Amnesti, kata Erma, berarti kekuasaan atau kewenangan untuk melepaskan orang atau sekelompok orang yang dinyatakan bersalah akibat tindak pidana. Dia mengakui masih banyak pandangan klasik yang menganggap amnesti hanya dapat diberikan untuk kejahatan terkait politik.
“Kami pandang dalam upaya penegakan hukum ada unsur kepastian hukum, kemanfaatan dan keadilan. Ketiganya harus adil secara proporsional agar hukum jadi panglima,” kata dia.
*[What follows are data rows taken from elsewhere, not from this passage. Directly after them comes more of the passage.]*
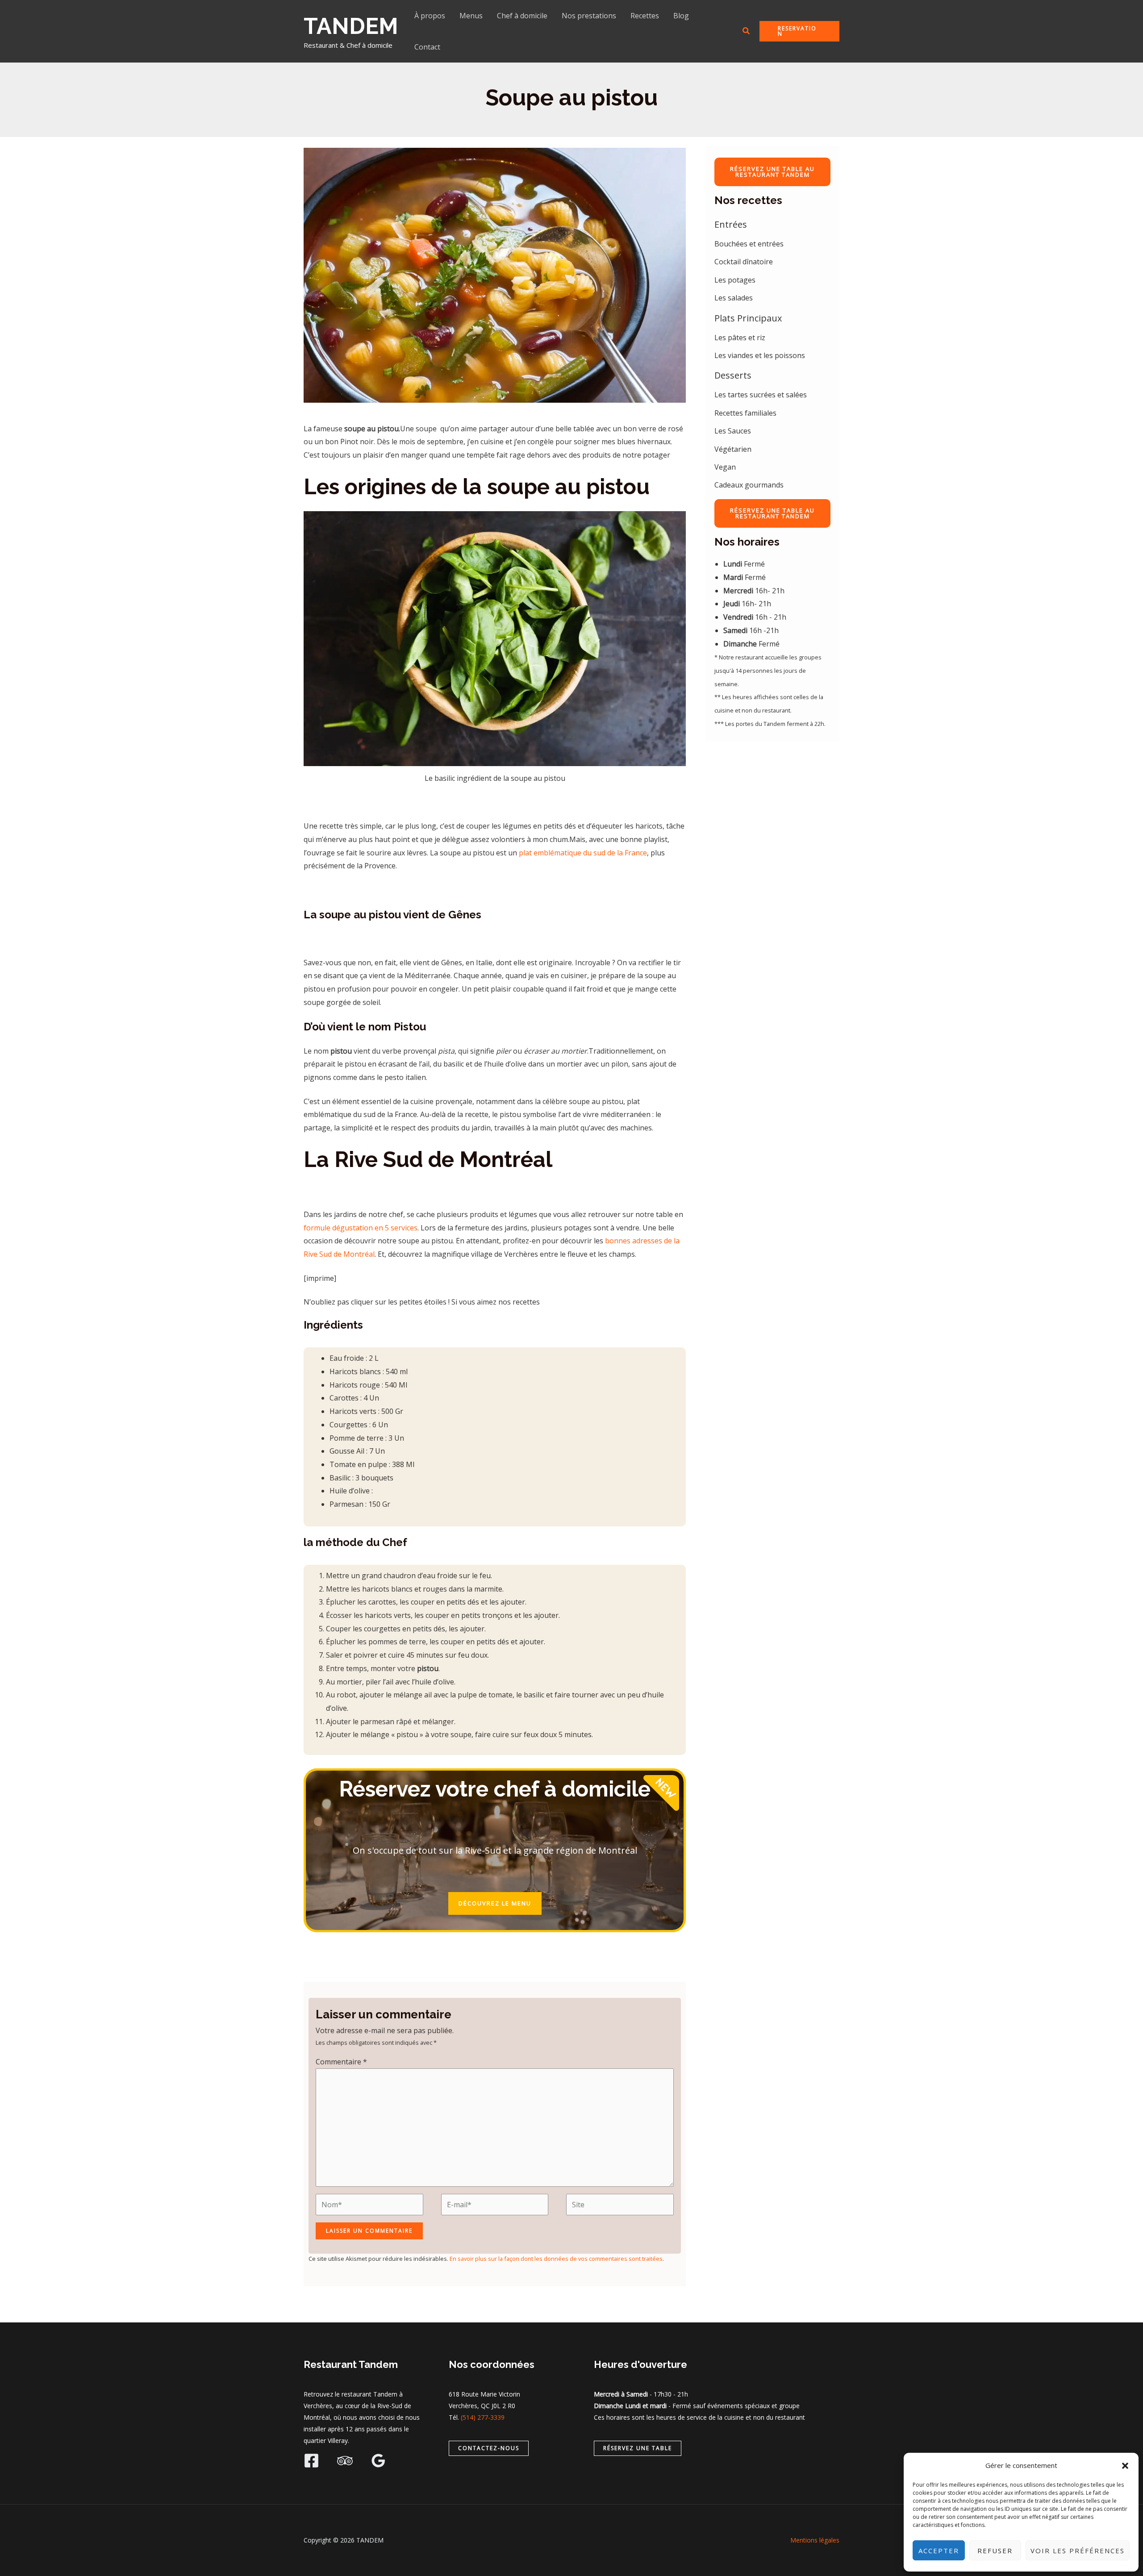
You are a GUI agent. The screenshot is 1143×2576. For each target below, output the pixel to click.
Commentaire (341, 2062)
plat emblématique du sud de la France (582, 853)
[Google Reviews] (378, 2460)
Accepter (938, 2550)
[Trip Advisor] (345, 2460)
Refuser (995, 2550)
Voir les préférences (1077, 2550)
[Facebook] (311, 2460)
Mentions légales (814, 2540)
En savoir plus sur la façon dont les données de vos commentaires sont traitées (556, 2259)
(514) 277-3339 (483, 2417)
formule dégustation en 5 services (360, 1228)
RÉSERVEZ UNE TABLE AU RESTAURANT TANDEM (772, 172)
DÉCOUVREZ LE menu (495, 1903)
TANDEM (351, 26)
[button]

Wakil Ketua DPR yang menjadi pimpinan rapat, Utut Adianto lantas menanyakan kepada anggota Dewan apakah menyetujui pertimbangan pemberian amnesti tersebut.
“Apakah laporan Komisi tiga DPR RI tentang pertimbangan atas pemberian amnesti terhadap Baiq Nuril Maknun dapat disetujui?” tanya Utut, disambut teriakan “setuju” dari hadirin.
Baiq Nuril adalah korban pelecehan seksual yang justru dipidana dengan tuduhan melanggar Undang-undang Informasi dan Transaksi Elektronik. Kasus ini bermula ketika Kepala SMA Negeri 7 Mataram, Nusa Tenggara Barat, Muslim, menelepon Nuril dan berbicara mesum pada 2012. Nuril merekam percakapan itu untuk membela diri sekaligus menampik isu adanya hubungan khusus antara dirinya dan Muslim.
Rekaman tersebut kemudian disimpan Baiq Nuril dan diserahkan kepada seseorang bernama Imam Mudawin. Imam memindahkan bukti rekaman tersebut dan disimpan secara digital di laptop-nya, hingga tersebar luas.
Baiq Nuril justru dituntut dengan tuduhan pencemaran nama baik. Lolos di pengadilan tingkat pertama, pengadilan tinggi dan Mahkamah Agung malah menghukum Nuril. MA menolak PK Nuril, honorer di SMAN 7 Mataram itu dijatuhi hukuman 6 bulan penjara dan denda Rp 500 juta.